La zona en la que se ubica la planta tiene un alto valor ecológico. Se trata del Parque Nacional Mochima, casi cien mil hectáreas de “bahías, playas, islas, golfos y ensenadas de grandes maravillas naturales”, privilegiada por una “exuberante diversidad biológica”, de acuerdo con la descripción del Instituto Nacional de Parques.

Se trata de un paraíso al que tradicionalmente acudían turistas de todo el país para disfrutar sus vacaciones, aunque la crisis actual de Venezuela haya hecho caer drásticamente el flujo de visitantes.

“Nunca lo arreglarán”

Manuel Fernández asegura que “la empresa no solo contamina el aire, sino también los acuíferos”, una denuncia secundada por Antonio Oteiza, presidente de la asociación Movimiento Ecológico, que afirma: “Hace tiempo comprobamos que el polvo está cubriendo los corales”.

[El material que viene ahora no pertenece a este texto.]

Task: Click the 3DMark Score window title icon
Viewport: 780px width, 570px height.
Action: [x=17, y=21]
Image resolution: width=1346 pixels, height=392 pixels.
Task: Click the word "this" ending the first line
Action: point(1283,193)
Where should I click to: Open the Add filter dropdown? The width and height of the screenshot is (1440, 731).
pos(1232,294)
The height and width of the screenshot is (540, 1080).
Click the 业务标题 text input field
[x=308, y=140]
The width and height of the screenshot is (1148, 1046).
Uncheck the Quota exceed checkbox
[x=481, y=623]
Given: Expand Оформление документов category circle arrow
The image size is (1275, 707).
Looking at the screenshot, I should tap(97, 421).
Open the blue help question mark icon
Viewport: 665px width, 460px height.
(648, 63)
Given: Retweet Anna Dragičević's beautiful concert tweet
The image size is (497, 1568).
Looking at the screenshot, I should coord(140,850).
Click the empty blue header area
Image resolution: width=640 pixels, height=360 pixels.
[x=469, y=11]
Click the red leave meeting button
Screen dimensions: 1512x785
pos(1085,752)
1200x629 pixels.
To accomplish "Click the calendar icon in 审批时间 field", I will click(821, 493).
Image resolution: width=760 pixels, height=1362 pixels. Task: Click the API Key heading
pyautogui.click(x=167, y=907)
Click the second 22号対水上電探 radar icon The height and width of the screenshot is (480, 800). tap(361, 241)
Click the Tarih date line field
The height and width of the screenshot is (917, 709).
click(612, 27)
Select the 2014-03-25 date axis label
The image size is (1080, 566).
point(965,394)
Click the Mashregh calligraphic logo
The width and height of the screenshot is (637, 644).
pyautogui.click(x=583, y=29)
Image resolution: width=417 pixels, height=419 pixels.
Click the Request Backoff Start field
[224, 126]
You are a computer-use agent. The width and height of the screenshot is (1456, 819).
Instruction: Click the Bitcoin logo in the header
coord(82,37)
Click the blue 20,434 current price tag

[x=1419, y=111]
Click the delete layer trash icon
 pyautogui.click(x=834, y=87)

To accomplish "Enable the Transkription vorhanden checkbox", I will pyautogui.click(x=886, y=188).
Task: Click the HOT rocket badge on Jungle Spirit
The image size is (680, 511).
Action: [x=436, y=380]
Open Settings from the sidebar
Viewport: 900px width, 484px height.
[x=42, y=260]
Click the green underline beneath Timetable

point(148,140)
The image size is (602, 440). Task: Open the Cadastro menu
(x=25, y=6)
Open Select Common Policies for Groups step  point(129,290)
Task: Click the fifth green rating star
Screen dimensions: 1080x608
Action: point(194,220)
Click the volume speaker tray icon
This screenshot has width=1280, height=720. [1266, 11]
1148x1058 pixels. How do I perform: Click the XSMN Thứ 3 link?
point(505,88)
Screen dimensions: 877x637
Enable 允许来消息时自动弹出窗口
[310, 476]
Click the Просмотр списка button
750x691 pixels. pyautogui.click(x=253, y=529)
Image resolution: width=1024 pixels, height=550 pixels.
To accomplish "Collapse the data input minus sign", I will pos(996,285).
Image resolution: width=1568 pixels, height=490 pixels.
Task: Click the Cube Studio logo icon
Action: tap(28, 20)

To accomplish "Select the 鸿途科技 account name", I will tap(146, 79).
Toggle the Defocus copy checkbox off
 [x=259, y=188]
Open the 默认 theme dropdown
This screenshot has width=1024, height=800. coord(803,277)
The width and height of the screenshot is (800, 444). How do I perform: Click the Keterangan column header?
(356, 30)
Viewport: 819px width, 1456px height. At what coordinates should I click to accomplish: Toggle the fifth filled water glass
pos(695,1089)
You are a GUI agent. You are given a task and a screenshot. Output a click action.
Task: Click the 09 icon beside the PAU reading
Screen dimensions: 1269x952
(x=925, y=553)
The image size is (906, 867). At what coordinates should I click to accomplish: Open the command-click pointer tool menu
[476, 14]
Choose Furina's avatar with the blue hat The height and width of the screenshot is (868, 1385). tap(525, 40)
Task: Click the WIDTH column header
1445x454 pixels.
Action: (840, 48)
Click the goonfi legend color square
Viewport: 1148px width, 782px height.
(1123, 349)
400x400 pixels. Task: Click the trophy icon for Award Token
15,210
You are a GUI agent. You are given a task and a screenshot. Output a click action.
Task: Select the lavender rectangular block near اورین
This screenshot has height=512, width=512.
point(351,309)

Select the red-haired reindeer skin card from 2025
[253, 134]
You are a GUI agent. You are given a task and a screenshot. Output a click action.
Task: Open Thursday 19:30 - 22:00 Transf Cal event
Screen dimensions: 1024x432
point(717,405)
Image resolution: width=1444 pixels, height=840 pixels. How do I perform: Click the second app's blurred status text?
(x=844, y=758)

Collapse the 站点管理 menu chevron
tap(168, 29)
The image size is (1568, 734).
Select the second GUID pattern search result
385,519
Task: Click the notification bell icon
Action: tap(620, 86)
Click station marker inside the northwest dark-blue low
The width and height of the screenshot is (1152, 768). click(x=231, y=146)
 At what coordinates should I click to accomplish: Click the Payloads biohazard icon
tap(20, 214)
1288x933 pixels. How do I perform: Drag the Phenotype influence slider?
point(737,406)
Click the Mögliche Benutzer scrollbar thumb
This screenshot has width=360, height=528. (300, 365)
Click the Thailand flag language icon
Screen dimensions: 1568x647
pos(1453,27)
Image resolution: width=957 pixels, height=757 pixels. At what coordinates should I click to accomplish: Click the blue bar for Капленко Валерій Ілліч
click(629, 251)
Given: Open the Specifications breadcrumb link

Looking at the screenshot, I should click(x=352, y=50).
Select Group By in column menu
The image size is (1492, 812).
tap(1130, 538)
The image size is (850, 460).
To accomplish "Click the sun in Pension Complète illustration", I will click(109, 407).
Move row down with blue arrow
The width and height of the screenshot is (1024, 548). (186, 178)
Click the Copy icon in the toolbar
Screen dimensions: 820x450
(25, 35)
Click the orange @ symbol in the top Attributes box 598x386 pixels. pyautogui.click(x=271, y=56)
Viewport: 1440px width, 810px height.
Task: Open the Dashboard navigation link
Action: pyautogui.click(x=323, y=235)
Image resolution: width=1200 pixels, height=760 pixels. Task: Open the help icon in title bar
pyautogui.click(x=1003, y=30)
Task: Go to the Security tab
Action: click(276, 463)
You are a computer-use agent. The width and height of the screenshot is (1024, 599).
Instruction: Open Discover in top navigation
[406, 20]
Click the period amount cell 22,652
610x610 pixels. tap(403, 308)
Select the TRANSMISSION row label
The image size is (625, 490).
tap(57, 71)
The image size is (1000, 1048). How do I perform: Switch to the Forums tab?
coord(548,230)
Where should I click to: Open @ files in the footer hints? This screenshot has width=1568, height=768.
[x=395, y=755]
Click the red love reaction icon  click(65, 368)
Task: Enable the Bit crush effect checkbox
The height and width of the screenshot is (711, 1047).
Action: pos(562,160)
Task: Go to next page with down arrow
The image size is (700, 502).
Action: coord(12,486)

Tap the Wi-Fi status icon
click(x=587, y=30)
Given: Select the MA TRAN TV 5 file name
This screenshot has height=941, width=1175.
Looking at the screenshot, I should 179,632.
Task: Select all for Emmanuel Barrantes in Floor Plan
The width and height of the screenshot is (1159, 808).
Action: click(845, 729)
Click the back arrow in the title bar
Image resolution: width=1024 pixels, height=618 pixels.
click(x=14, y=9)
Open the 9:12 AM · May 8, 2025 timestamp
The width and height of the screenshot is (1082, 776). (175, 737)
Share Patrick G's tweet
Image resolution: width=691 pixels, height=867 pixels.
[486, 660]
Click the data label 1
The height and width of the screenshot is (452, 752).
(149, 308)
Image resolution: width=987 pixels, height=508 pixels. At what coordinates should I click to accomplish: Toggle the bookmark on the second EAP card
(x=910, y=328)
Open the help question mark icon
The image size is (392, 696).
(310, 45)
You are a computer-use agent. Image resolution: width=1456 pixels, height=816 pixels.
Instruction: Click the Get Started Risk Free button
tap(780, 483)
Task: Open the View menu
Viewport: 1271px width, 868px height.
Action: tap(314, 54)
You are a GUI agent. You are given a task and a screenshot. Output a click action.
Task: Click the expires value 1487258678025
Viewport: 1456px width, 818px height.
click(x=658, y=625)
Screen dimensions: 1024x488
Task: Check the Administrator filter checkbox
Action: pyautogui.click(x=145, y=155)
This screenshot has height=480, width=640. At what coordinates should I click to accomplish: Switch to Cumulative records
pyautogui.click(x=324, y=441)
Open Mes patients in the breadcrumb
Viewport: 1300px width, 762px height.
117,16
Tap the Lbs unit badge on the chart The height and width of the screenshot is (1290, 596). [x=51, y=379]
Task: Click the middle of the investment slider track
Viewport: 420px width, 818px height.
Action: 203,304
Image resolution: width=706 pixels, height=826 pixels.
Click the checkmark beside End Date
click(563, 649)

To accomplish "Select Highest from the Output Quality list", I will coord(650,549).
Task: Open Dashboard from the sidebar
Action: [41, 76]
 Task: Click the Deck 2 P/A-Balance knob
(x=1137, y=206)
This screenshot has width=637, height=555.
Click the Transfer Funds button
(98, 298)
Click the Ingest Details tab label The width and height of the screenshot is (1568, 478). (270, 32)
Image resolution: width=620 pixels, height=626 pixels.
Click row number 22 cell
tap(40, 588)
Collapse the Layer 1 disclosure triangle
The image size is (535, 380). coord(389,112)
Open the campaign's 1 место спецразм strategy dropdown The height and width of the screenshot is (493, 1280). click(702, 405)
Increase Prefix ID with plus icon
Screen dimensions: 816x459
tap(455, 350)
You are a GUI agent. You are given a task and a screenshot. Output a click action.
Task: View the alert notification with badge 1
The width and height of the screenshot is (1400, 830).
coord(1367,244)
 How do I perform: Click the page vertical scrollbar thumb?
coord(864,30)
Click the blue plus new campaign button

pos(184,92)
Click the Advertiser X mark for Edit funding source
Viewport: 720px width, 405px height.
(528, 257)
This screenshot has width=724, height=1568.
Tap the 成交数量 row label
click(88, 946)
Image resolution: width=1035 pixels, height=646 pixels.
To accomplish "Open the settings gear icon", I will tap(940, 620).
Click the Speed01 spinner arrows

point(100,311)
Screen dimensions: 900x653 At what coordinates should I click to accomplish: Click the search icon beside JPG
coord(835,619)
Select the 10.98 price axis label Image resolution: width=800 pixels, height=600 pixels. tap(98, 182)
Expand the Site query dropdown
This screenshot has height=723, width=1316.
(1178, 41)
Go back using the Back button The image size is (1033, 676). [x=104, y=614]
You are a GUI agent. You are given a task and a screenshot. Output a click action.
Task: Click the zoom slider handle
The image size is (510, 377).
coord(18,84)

El problema, dice Fernández, ha alcanzado ya a otras poblaciones de la cercana Gran Barcelona, una de las mayores concentraciones urbanas de Venezuela, en la que muchas comunidades viven de la pesca.

Barcelona

G. D. Olmo
Según sus críticos, la planta está contaminando todo el norte del Estado Anzoátegui. También cercana Barcelona donde algunas de las comunidades más desfavorecidas se buscan la vida pescando en el río Neverí.

Según la oficina del diputado Armas, que ahora vive fuera del país a causa de lo que sus colaboradores describen como “persecución gubernamental”, ya en 2011 se elevó una queja a la Asamblea Nacional, que ordenó realizar un estudio sobre el impacto medioambiental de la cementera.

Nunca llegó a realizarse.

Tampoco se cumplieron las directrices que en 2014 dio el Ministerio de Medio Ambiente para reducir los daños provocados por la planta, ni las reiteradas promesas de las autoridades locales de destinar a tal fin fondos de la petrolera estatal PDVSA.

A estas alturas, muchos en Guanta creen más probable que la planta acabe cerrando por su inoperatividad antes de que se subsanen los problemas que la han vuelto tan nociva.

La mujer que no quiso identificarse resume ese sentir: “Eso no lo van a arreglar. Si quisieran hacerlo, ya lo hubieran hecho”.